The lack of (and resistance to) a national scale lockdown in the United States at the start of the outbreak has meant that the scale of the pandemic there as represented by Figure 2 is unsurprising. What is surprising, however, is the pace at which European case numbers – even after national lockdowns – appear to be converging with the US despite the implementation of severe lockdowns during the spring and summer months.
|Figure 2: Despite the United States not implementing a full national scale lockdown to suppress Covid-19, cases in European states have been accelerating relative to the US
||Figure 3: The spike in cases in Europe have placed the EMEA region under the spotlight
|E5 represents the largest five European states: Germany, United Kingdom, France, Italy and Spain. Active Covid-19 cases calculated as cumulative total cases less cumulative recovered or discharged from hospital less cumulative deaths. Population based on 2019 estimates.

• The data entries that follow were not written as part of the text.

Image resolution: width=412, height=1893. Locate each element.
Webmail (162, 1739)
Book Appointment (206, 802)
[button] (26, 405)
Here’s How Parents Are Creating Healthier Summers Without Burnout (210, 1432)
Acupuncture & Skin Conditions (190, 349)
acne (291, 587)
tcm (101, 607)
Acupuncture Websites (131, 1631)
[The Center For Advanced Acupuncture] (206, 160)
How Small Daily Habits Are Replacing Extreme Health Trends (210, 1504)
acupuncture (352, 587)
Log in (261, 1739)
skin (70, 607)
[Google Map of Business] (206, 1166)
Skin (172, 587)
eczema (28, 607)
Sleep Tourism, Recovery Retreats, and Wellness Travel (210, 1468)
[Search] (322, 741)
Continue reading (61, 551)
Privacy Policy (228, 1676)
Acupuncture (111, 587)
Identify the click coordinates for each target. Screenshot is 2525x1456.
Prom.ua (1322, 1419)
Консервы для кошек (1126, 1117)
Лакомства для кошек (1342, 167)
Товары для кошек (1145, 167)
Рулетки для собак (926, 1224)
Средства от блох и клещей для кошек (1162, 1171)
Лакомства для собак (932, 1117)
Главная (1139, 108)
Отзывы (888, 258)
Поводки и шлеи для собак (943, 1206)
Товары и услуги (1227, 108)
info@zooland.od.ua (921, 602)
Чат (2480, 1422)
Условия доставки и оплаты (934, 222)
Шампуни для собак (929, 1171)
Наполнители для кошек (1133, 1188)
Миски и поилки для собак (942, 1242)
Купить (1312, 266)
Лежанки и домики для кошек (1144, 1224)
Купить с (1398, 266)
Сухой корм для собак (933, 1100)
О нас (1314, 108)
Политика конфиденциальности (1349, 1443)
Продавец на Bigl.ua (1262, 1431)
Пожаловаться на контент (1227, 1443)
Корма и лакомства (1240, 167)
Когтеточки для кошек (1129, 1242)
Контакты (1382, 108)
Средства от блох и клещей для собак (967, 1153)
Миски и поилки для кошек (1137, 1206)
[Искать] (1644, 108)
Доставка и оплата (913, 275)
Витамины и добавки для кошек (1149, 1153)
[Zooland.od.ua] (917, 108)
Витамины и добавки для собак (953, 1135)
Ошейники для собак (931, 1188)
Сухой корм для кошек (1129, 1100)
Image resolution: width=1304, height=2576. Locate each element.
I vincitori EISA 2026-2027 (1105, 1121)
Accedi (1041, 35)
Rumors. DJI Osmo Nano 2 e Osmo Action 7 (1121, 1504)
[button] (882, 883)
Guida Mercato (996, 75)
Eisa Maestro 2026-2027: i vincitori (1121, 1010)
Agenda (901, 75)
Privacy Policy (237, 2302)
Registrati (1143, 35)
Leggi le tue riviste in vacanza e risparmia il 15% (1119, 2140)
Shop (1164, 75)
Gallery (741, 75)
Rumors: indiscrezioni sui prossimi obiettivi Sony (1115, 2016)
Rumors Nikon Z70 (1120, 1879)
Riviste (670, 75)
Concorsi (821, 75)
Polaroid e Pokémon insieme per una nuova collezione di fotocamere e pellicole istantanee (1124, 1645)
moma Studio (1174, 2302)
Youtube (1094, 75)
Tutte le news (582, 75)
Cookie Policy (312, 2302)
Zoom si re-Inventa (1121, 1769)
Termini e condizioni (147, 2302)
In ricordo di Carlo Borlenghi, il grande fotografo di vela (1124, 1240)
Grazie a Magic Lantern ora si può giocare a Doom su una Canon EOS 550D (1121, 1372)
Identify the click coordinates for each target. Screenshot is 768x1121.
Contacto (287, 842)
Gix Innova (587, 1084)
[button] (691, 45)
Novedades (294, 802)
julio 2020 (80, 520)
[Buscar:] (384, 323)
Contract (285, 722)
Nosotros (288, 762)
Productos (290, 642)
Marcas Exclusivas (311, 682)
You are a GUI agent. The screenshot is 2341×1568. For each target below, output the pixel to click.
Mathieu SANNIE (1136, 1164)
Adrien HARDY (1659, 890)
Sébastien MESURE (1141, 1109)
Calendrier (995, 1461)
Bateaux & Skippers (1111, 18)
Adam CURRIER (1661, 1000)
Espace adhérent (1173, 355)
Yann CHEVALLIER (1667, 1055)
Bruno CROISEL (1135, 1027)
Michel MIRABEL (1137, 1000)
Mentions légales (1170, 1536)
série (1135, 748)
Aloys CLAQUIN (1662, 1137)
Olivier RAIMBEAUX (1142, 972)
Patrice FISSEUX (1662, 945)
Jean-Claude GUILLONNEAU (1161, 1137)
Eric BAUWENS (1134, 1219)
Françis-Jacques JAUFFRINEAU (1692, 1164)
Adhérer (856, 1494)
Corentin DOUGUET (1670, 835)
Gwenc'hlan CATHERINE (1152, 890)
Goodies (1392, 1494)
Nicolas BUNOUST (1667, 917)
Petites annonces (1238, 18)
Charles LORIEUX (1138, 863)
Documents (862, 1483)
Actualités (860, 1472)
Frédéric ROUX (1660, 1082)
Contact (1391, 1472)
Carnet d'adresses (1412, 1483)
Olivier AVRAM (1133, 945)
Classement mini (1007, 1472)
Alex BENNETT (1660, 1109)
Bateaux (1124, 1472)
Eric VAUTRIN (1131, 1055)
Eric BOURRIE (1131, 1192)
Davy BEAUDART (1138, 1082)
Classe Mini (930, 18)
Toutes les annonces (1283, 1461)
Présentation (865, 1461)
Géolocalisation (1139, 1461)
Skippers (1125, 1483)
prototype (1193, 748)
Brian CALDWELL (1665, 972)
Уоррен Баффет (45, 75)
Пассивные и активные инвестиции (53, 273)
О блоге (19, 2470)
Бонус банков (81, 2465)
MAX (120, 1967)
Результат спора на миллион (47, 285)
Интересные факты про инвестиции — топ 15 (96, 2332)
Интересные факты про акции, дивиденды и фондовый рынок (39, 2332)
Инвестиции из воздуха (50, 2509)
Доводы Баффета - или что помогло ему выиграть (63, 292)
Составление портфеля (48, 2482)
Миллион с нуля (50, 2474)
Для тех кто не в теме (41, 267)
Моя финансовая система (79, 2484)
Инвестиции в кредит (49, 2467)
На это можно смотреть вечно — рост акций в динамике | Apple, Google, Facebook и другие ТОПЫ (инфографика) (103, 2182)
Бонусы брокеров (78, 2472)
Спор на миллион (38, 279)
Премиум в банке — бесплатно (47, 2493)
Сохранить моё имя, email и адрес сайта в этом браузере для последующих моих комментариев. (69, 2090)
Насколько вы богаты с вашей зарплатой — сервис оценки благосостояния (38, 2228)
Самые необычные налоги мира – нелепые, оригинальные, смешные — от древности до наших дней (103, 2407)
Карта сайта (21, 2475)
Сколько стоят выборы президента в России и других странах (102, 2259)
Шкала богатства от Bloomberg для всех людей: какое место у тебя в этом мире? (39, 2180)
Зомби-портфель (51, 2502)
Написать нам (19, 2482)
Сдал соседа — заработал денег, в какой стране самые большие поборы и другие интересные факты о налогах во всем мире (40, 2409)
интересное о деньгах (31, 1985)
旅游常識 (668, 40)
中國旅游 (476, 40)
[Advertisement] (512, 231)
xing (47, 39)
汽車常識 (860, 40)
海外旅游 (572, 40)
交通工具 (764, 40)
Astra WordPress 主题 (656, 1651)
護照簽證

Source: Bloomberg, World Bank, John Hopkins University, World Health Organisation
|Source: Bloomberg, John Hopkins University, World Health Organisation
As some commentators put it, the accelerating trend of Covid-19 cases in Europe is likely to precede a new wave of full-scale lockdowns as politicians bet on an emergent vaccine to restore normality. But with new lockdown measures come immeasurable economic costs. The recovery in consumer activity has already been slower than hoped. This is illustrated by the Citymapper Mobility index (Figure 4) which compares the number of trips planned through the route planning app versus a “typical usage period”. While some point to the rebound in restaurant reservations (Figure 5) as a sign that there has been some normality, any further lockdown will be critical to a sector reliant on footfall for revenue.
|Figure 4: Data from the transport route planning app Citymapper shows how commuters have not fully resumed pre-Covid levels of travel…
||Figure 5: …while restaurant booking app OpenTable shows a rebound in activity during summer months following a total collapse in demand
There is no doubt that central bankers will be keenly observing the high-frequency data such as the above, and from it they will be making decisions around whether fresh stimulus packages are required to stave off a potential double-dip recession.
STAT OF THE WEEK: 21.5 and 30.9 – the global average age (median) in 1970 and 2020 indicating an aging global population (Our World in Data).